1–3 Jun 2026
KIS, Freiburg
Europe/Berlin timezone

Analysis of extremely asymmetric Stokes $V$ profiles in quiet Sun regions with the Sunrise/SCIP instrument

3 Jun 2026, 09:45
15m
Science Meeting Day 2: Session 1

Speaker

Shujun CAI (National Astronomical Observatory of Japan)

Description

We investigate small-scale magnetic features in the quiet solar photosphere through high-resolution multi-wavelength spectropolarimetric observations taken by the Sunrise Chromospheric Infrared spectro-Polarimeter on board the Sunrise-III stratospheric balloon-borne solar observatory.

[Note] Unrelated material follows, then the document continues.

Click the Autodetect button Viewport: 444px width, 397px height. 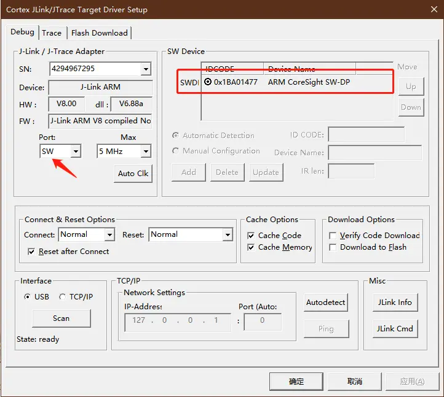click(x=326, y=303)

The instrument allows for high signal-to-noise observations of multiple spectral lines.
Our analysis focuses on Stokes $V$ profiles exhibiting a larger blue lobe. We detect asymmetries in such profiles across various spectral lines forming at different atmospheric heights, from the lower to the upper photosphere. The observations show that spectral lines formed in the higher photosphere, such as Fe I 8468 Å and K I 7698Å, exhibit strong line asymmetries. In contrast, the asymmetries are significantly weaker for lines formed in the lower photosphere, such as Fe I 8471 Å and Fe I 8526 Å.
By comparing spectral lines with different formation heights, we find that the degree of Stokes $V$ asymmetry tends to increase with formation height, and the magnetic polarity remains consistent across all analyzed lines, including the K I line and the chromospheric Ca II lines. In addition, the Stokes $V$ zero-crossing velocity measured directly from these profiles systematically decreases (i.e., becomes less blueshifted) with increasing formation height. This indicates that the overall upward line-of-sight velocity of the magnetic features is lower in the upper photosphere than in the lower layers.

Author

Shujun CAI (National Astronomical Observatory of Japan)

Co-authors

Achim Gandorfer (MPS) Alex Feller (MPS) Alexander Bell (Institut für Sonnenphysik) Dr Andreas Lagg (MPS) Bianca Grauf (mps) Carlos Quintero Noda (IAC) David Orozco Suárez (IAA-CSIC) Hirohisa Hara (NAOJ) Masahito Kubo (National Astronomical Observatory of Japan) Michael Carpenter (Johns Hopkins University Applied Physics Laboratory) Pietro Bernasconi (APL) Ryohtaroh Ishikawa (National Institute for Fusion Science) Sami Solanki (MPS) Smitha HN (MPS) Takuma Matsumoto (Nagoya University) Tino Riethmüller (MPS) Valentín Martínez Pillet Yoshihiro Naito (NAOJ/SOKENDAI) Yukio Katsukawa (National Astronomical Observatory of Japan) Yusuke Kawabata (NAOJ)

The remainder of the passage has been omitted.